What is expected:
Among the lines below, restate word for word only those from the line with "Recycling Program (157, 2403)" through the line with "Scarring and Acne Kit (334, 1669)", with both end lines kept.

-------- Given records

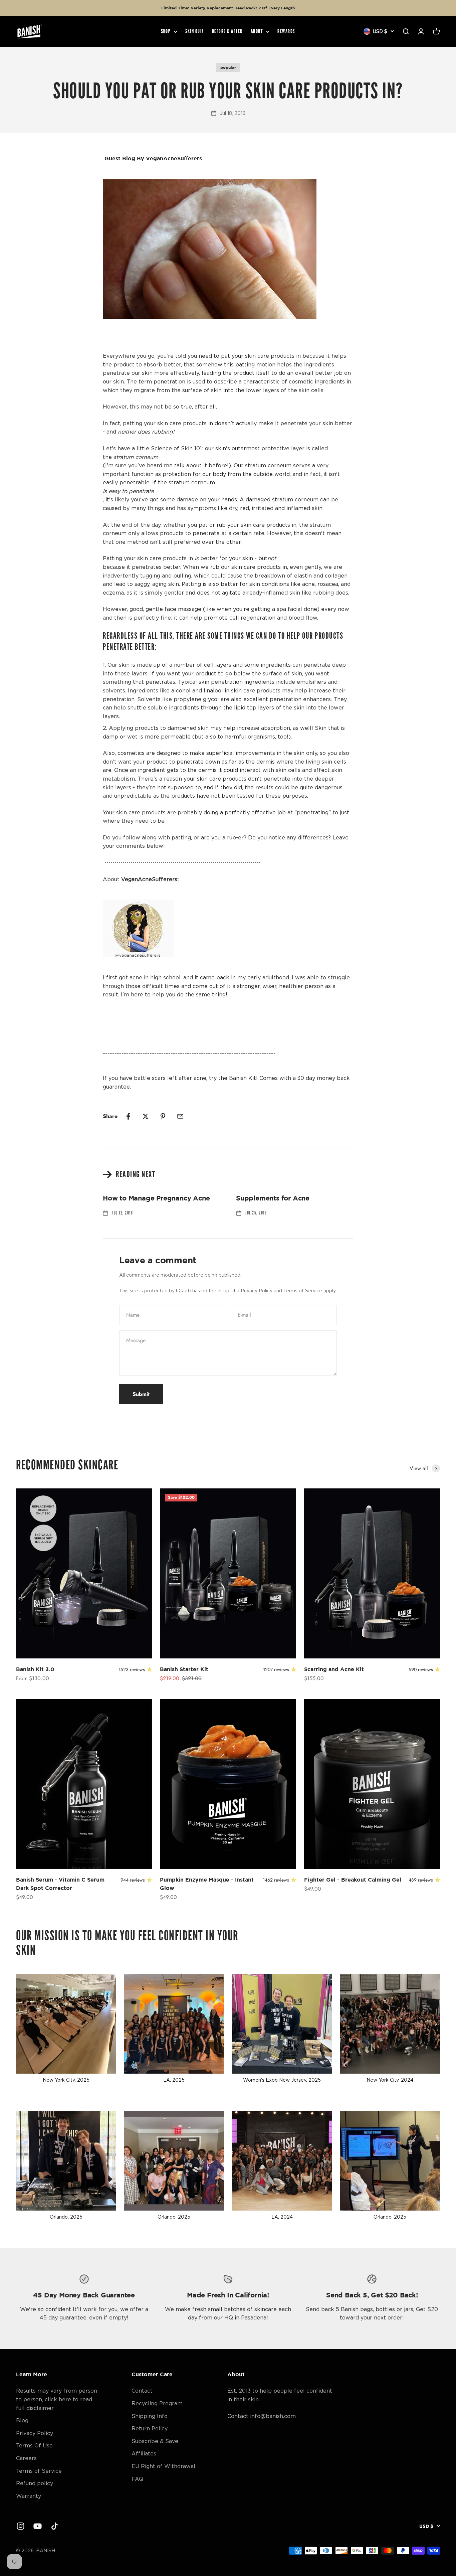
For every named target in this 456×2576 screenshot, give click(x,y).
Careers (26, 2458)
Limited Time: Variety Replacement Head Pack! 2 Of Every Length (228, 7)
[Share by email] (180, 1116)
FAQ (137, 2479)
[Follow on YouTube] (37, 2526)
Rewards (286, 31)
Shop (166, 31)
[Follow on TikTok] (54, 2526)
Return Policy (150, 2428)
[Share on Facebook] (128, 1116)
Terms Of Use (34, 2445)
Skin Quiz (194, 31)
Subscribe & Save (155, 2441)
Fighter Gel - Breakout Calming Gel (352, 1880)
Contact (142, 2391)
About (257, 31)
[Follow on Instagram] (20, 2526)
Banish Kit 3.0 (35, 1669)
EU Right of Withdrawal (163, 2466)
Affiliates (144, 2453)
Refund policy (34, 2483)
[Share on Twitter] (145, 1116)
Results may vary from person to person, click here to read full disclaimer (56, 2399)
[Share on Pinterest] (163, 1116)
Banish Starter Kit (184, 1669)
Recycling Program (157, 2403)
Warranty (28, 2496)
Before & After (227, 31)
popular (228, 67)
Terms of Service (302, 1290)
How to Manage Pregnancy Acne (156, 1198)
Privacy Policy (256, 1290)
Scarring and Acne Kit (334, 1669)
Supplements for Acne (272, 1198)
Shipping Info (150, 2416)
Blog (22, 2420)
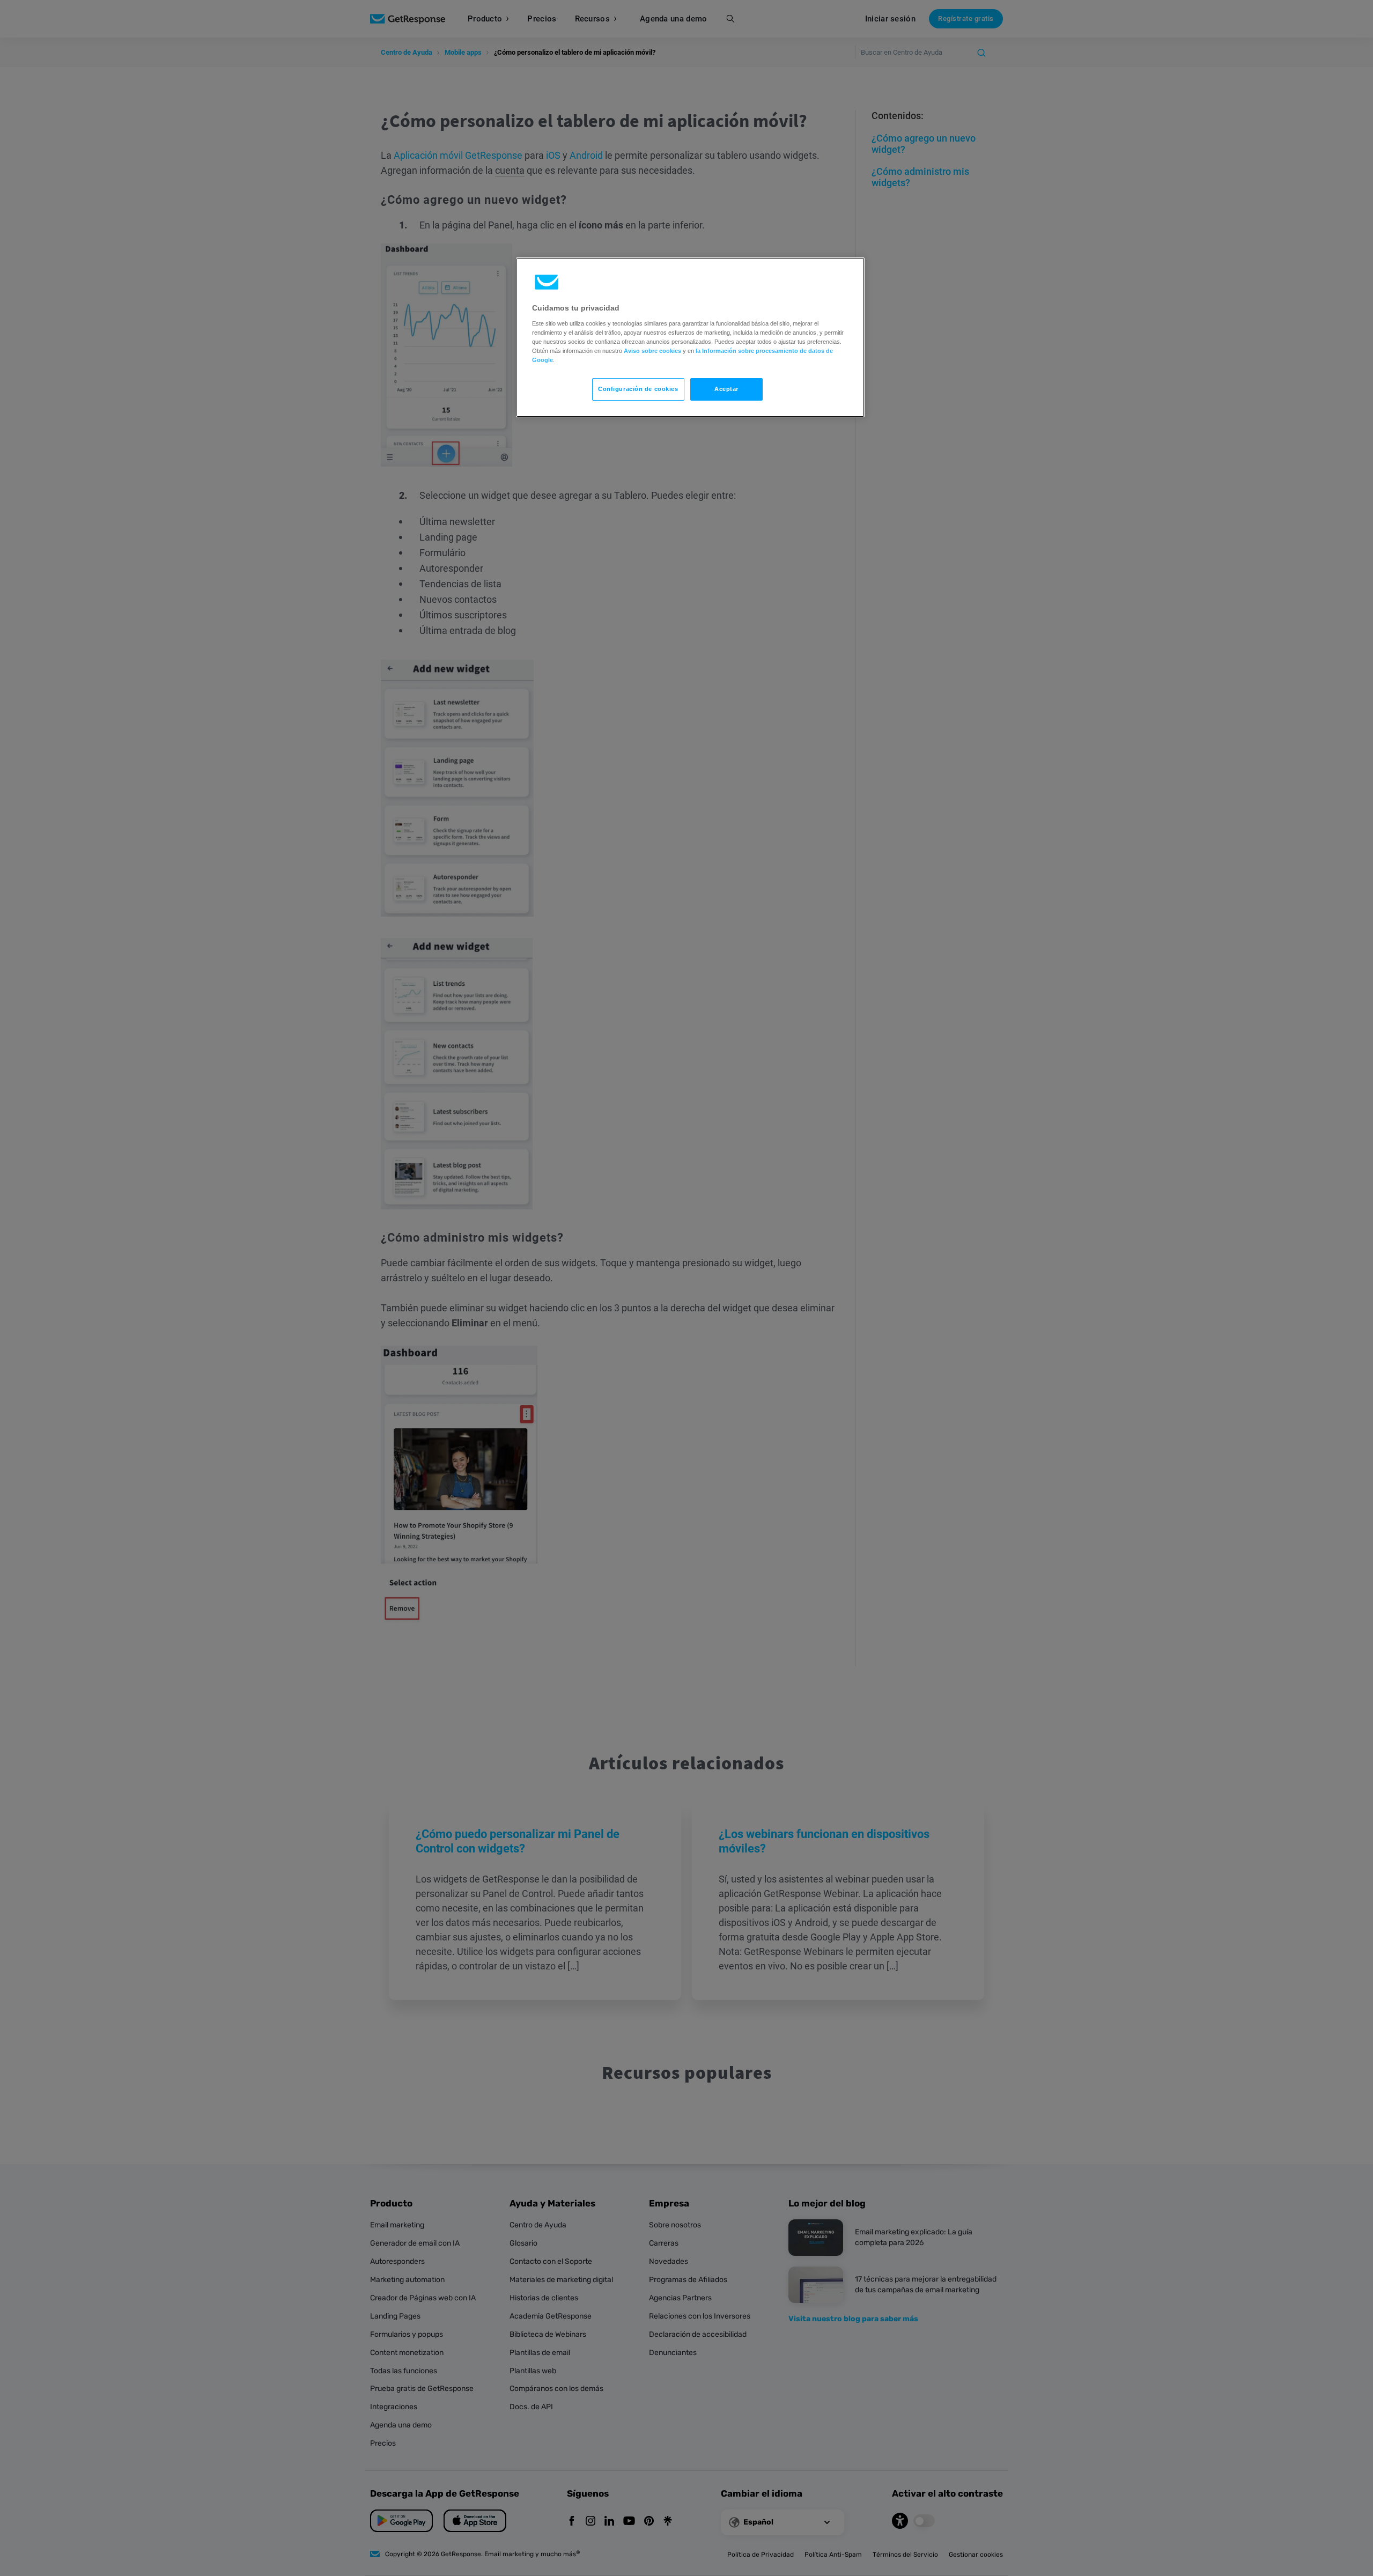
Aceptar (726, 389)
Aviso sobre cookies (652, 351)
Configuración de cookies (638, 389)
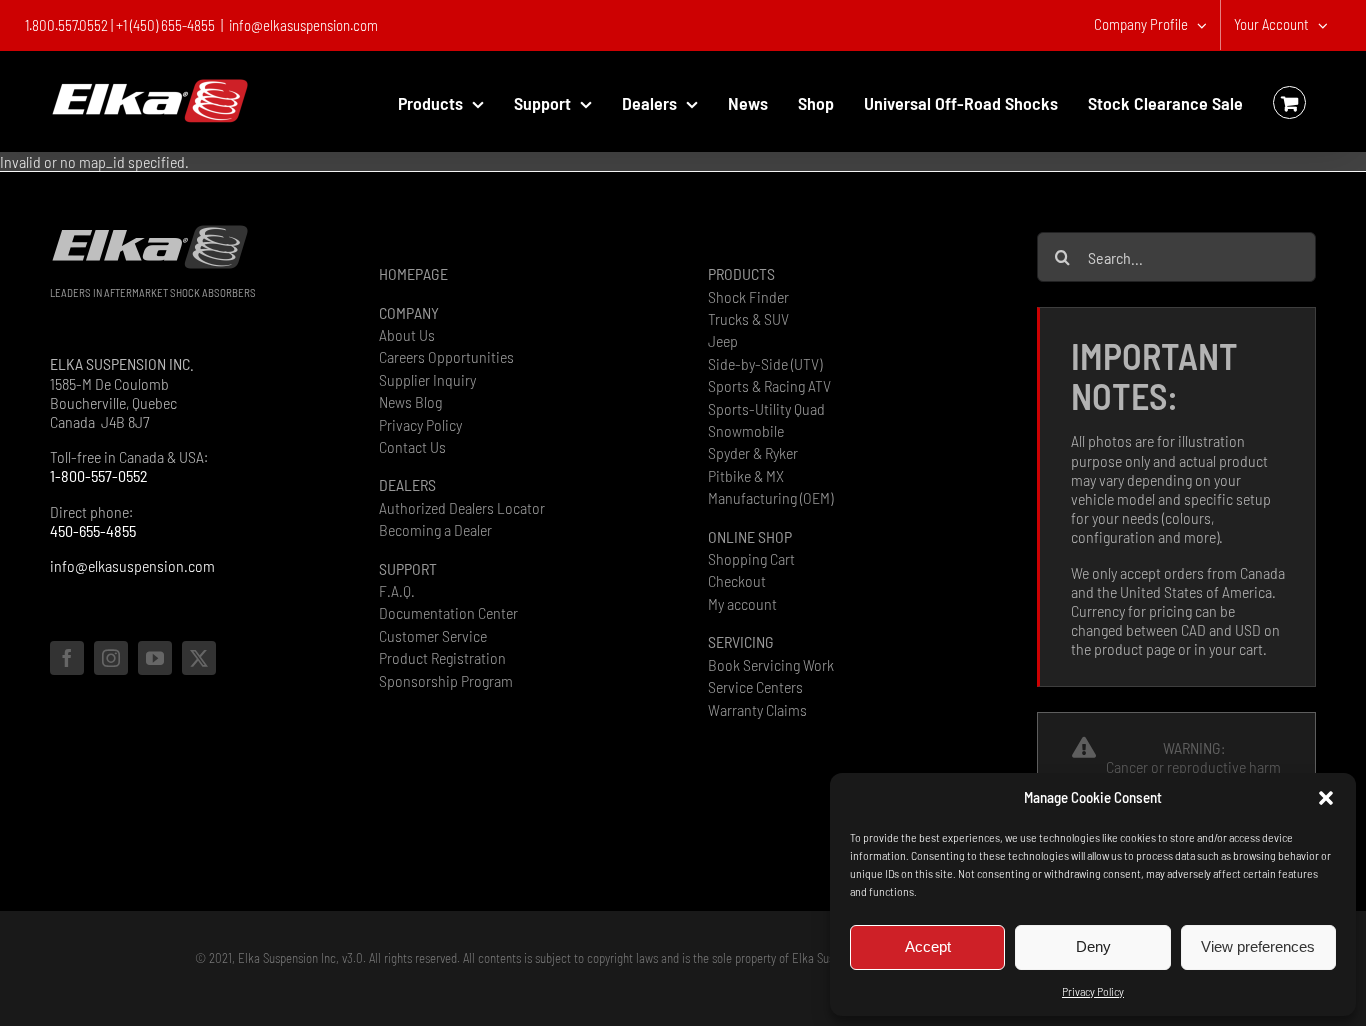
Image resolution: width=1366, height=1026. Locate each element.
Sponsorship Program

----------------

Answer to this problem:
Recycling Program (157, 2403)
Warranty (28, 2496)
Before & After (227, 31)
popular (228, 67)
Terms of Service (302, 1290)
How to Manage Pregnancy Acne (156, 1198)
Privacy Policy (256, 1290)
Scarring and Acne Kit (334, 1669)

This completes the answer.